Ex-ministro da Saúde Nelson Teich

O ex-ministro da Saúde Nelson Teich disse neste domingo (12) em entrevista à GloboNews que a estratégia do governo federal de combate à Covid-19 , doença causada pelo novo coronavírus (Sars-CoV-2), precisa ser repensada.  Teich deixou o comando da pasta no dia 15 de abril, menos de um mês após assumir o cargo.

Para o antigo ministro, a pasta sofre com a falta de informação e inteligência. Para Teich, no entanto, essa deficiência se dá por conta do comportamento que a Covid-19 tem. “Ela é uma doença que muda todos os dias. A cada dia é uma nova dinâmica. A gente precisa ficar em um processo de eterna reformulação de estratégia”, afirmou Teich.

Ainda de acordo com o médico, isso mostra as fragilidades que o sistema de monitoramento e gestão tem na pandemia do novo coronavírus. “Uma das fragilidades, até para você conseguir liderar e coordenar, é ter informação. Se eu não sei o que acontece na ponta, eu não consigo entender o que está acontecendo ao longo do caminho e eu não consigo planejar, eu não consigo reestruturar”, disse o ex-ministro.

Um dos exemplos que Teich citou foi a dificuldade em saber qual era a diferença nas taxas de mortalidade nas Unidades de Terapia Intensiva (UTI) em cada região do Brasil.

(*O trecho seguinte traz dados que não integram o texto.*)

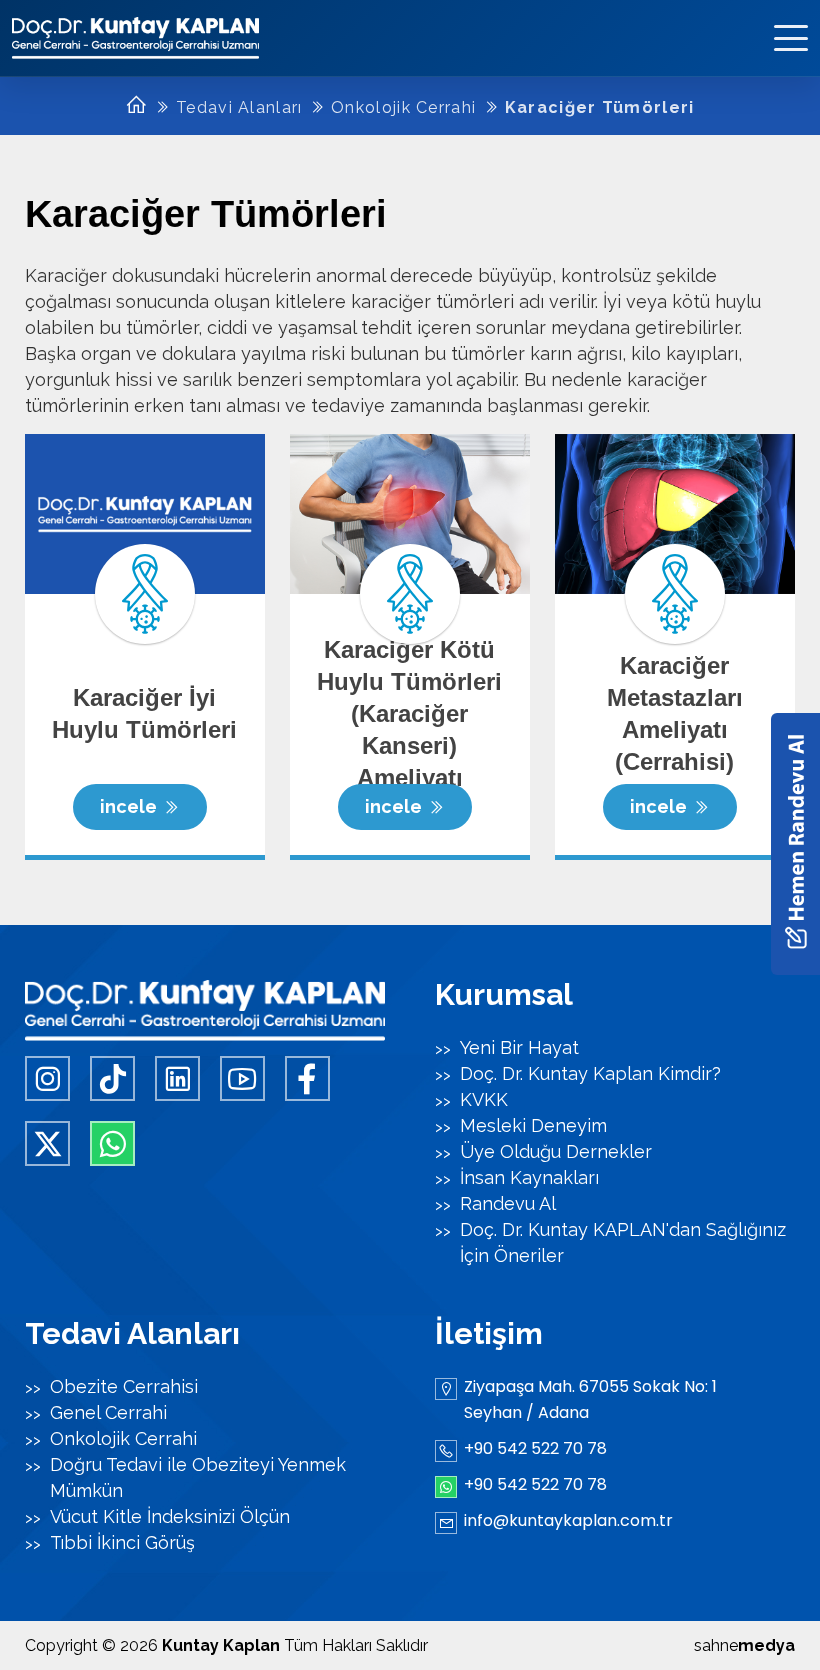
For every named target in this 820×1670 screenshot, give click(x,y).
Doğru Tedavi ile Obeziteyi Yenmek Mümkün (198, 1477)
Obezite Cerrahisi (124, 1386)
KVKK (484, 1099)
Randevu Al (508, 1203)
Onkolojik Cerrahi (403, 107)
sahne (744, 1645)
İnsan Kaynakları (529, 1177)
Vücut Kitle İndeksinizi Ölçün (170, 1516)
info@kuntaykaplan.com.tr (568, 1520)
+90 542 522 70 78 (535, 1448)
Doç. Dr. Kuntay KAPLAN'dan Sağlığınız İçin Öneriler (623, 1242)
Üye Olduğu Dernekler (556, 1151)
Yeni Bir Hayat (519, 1047)
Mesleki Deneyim (533, 1125)
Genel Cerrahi (108, 1412)
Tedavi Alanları (239, 107)
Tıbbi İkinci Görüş (122, 1542)
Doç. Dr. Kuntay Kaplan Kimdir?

“E o que fazia com que a mortalidade fosse diferente? Eram os profissionais, era o equipamento, era alguma estratégia de tratamento que acontecia em determinado lugar? Se eu tivesse essa informação eu poderia saber quem performa melhor, quem trata melhor e essa pessoa seria uma referência para o resto do sistema”, completou.

Nesse sentido, o médico explica que, caso essas informações estivessem disponíveis, as boas práticas poderiam ser aplicadas em todas as regiões. Essa estratégia, no entanto, foi um dos principais pontos de críticas de Teich no combate à Covid-19. Ele dizia que nenhuma região do Brasil era igual, por isso as medidas de enfrentamento não poderiam ser as mesmas.

“Quando você descentraliza sem informação e sem coordenação, você tem muita fragmentação. E o que é fragmentado é ineficiente”, afirmou.

Questionado sobre a forma como conduziu o ministério, Teich disse que poderia ter tido um desempenho melhor na comunicação com a sociedade e com integrantes do governo. “Uma coisa que eu estava muito preocupado era com a polarização que eu peguei com naquele momento e acabei deixando de fazer uma comunicação adequada”, avaliou o ex-ministro.